Despite providing investors with easier access to domestic Chinese A shares, Stock Connect has been encumbered by various operational issues from the start, disincentivising some institutions from participating in the scheme. Presently, investors trading China A Shares via Stock Connect only have a brief four-hour time window to settle their transactions, forcing institutions to pre-fund their trades, thereby exposing them to settlement risk.
The absence of real delivery versus payment (DVP) also precludes some regulated fund products such as UCITS and AIFMs (alternative investment fund managers) from trading on Stock Connect. Nonetheless, a number of leading providers including BNP Paribas have developed integrated broker-custodian models or special segregated account structures to facilitate real DVP for clients. While these models are structurally sound, BNP Paribas and HKEX have been working extensively to further improve the process for end investors.
HKEX is developing a prototype solution to enable market participants to specify their settlement workflows in advance, helping to bridge time zones, while allowing for real-time synchronisation of the post-trade status between asset managers, brokers, custodians and the Hong Kong Securities Clearing Company, HKEX’s CCP. Many believe this DLT solution will help increase foreign investor flows via the Stock Connect access scheme.
And Singapore joins the Blockchain club
In addition to ASX and HKEX, the Singapore Exchange (SGX) is also integrating Blockchain technology into its core infrastructure. In November 2018, SGX and the Monetary Authority of Singapore (MAS), the local regulator, confirmed they had successfully developed DVP capabilities for the settlement of tokenised assets across multiple Blockchain platforms.
Not only does the prototype shorten the trade settlement cycle (and reduce settlement risk), but the simultaneous exchange and settlement finality of digital assets and securities on different platforms vastly improves operational efficiencies during the course of the transaction.
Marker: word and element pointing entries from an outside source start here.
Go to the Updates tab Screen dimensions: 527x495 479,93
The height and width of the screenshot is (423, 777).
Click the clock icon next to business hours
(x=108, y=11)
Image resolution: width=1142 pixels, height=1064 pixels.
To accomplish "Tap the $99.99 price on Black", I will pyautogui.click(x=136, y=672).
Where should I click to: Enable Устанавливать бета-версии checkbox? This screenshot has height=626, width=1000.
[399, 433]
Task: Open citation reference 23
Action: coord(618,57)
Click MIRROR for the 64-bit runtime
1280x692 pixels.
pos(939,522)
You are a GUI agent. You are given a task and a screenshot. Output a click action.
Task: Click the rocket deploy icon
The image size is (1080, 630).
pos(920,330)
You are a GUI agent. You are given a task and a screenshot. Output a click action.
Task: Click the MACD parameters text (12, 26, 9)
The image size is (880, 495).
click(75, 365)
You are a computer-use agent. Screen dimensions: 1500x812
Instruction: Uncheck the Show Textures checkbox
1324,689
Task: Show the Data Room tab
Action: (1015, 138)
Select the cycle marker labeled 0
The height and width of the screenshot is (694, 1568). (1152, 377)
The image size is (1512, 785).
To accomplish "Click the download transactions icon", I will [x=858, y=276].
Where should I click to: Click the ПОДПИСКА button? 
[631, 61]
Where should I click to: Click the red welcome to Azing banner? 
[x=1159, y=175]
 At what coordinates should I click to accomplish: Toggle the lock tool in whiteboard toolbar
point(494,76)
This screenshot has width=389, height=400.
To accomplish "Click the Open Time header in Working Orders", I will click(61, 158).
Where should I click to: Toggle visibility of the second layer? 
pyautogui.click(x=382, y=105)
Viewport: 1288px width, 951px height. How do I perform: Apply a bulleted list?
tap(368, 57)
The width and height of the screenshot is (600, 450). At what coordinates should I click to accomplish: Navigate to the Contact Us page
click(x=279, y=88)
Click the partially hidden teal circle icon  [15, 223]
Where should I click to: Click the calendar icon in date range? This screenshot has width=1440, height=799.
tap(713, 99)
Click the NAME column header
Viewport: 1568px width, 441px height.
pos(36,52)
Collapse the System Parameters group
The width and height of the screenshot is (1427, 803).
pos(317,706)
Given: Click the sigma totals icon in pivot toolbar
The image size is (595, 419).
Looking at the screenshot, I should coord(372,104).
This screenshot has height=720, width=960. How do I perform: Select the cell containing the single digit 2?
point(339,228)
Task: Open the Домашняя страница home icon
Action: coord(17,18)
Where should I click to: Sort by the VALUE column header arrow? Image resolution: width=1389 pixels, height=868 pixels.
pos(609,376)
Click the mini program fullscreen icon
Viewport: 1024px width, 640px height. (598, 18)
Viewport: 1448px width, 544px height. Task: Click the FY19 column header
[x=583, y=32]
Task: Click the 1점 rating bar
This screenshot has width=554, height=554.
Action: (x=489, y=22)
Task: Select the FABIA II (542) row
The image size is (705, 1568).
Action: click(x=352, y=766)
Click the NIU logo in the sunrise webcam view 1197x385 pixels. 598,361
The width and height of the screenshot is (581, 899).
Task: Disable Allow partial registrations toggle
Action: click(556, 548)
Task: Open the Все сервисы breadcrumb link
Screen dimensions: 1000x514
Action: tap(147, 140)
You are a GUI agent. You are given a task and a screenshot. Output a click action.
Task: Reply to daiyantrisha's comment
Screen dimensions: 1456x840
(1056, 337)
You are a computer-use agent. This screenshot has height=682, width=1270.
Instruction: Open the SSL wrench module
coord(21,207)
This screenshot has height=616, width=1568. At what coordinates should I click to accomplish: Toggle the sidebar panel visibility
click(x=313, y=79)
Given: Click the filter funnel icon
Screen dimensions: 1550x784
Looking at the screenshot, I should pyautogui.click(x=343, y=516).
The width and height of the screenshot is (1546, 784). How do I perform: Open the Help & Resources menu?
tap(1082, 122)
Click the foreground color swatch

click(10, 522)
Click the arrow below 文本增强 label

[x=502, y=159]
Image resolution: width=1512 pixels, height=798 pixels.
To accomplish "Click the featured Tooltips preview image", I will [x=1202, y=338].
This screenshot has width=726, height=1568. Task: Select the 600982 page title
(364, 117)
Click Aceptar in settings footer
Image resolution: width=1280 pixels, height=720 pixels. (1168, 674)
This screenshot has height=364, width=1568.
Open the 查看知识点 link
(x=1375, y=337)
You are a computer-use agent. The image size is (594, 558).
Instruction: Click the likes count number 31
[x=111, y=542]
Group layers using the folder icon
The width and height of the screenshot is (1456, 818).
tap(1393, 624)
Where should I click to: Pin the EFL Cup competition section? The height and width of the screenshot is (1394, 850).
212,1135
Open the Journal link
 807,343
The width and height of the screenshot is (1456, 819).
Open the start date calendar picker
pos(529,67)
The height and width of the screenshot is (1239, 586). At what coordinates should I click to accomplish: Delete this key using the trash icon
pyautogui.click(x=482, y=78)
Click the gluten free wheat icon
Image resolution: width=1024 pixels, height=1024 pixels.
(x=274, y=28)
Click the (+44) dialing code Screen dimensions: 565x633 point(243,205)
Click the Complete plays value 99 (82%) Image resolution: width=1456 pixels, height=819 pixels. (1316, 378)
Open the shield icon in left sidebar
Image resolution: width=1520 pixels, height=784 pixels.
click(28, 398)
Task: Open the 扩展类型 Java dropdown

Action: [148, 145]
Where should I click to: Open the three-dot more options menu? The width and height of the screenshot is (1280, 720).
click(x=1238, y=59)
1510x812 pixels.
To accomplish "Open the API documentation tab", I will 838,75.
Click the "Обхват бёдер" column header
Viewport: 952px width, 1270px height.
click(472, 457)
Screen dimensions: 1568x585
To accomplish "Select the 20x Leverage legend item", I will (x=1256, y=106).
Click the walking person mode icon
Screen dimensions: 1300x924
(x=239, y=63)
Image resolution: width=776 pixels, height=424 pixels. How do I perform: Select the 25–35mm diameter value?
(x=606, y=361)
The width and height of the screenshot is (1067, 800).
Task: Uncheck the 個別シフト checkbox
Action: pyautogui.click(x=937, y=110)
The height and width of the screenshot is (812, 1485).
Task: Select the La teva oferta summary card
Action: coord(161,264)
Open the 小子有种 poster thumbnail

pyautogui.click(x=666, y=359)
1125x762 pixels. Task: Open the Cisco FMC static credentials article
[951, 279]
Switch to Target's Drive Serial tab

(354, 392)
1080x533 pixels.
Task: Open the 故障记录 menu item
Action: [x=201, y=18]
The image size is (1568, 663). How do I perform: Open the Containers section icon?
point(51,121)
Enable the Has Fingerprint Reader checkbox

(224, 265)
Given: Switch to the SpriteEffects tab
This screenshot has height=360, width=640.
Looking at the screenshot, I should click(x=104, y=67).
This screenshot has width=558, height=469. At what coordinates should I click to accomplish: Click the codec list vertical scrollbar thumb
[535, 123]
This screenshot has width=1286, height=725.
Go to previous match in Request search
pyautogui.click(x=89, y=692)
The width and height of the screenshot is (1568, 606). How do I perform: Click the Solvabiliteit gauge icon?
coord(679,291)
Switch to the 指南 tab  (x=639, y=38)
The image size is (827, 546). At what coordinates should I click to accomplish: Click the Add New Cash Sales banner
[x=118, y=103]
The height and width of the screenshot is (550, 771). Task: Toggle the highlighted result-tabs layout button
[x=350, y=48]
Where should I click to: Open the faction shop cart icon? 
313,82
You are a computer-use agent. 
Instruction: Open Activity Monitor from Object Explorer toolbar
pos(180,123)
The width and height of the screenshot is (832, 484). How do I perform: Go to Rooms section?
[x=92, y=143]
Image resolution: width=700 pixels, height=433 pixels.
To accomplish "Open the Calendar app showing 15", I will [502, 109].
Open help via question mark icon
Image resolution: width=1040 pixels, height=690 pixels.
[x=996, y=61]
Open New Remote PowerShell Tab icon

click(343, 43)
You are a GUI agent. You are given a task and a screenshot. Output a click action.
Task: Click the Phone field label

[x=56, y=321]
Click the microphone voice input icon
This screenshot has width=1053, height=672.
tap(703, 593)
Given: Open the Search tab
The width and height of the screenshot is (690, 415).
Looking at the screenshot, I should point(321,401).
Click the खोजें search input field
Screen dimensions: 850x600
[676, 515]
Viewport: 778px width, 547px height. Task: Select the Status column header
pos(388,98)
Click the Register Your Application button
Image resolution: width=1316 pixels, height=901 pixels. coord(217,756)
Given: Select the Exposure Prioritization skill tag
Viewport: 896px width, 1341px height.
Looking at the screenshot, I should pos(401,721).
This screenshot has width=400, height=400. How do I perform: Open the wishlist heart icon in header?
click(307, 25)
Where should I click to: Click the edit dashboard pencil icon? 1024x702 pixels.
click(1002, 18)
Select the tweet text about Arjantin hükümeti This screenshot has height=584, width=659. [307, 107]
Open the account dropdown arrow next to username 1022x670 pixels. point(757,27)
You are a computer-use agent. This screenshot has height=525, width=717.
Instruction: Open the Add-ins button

SGX and MAS are also assessing whether to automate the DVP settlement process through smart contracts, or self-executing, algorithmic legal agreements.
Getting past the experimental phase
There is an abundance of Blockchain proof-of-concepts (POCs) underway across banks, infrastructures and institutional investors. While innovation should be roundly supported, securities markets need to ensure Blockchain initiatives are harmonised to an extent across organisations, otherwise the technology risks being developed in narrow, siloed ecosystems, which could possibly prevent interoperability in the future.
In order to stop this from happening, firms need to agree on universal standards and implement joined-up governance frameworks underpinning Blockchain. Just as SWIFT enhanced industry-wide efficiencies and reduced market risk by shaping the standards underlining financial messaging, so too do the leaders in the Blockchain movement. This could be done by integrating DLT with ISO 20022 or through an entirely new solution. A failure to find common ground on market standards could result in Blockchain becoming highly fragmented and netting few – if any – cost benefits for the end users.
It’s only the beginning
It is very likely that stock exchanges will continue to leverage Blockchain technology and pursue proof of concepts which could bring about major improvements in securities trading for end investors and intermediaries. Anticipated improvements could principally come in the form of lower trading costs and the removal of a number of the risks involved, and could lead to firms accumulating healthier returns.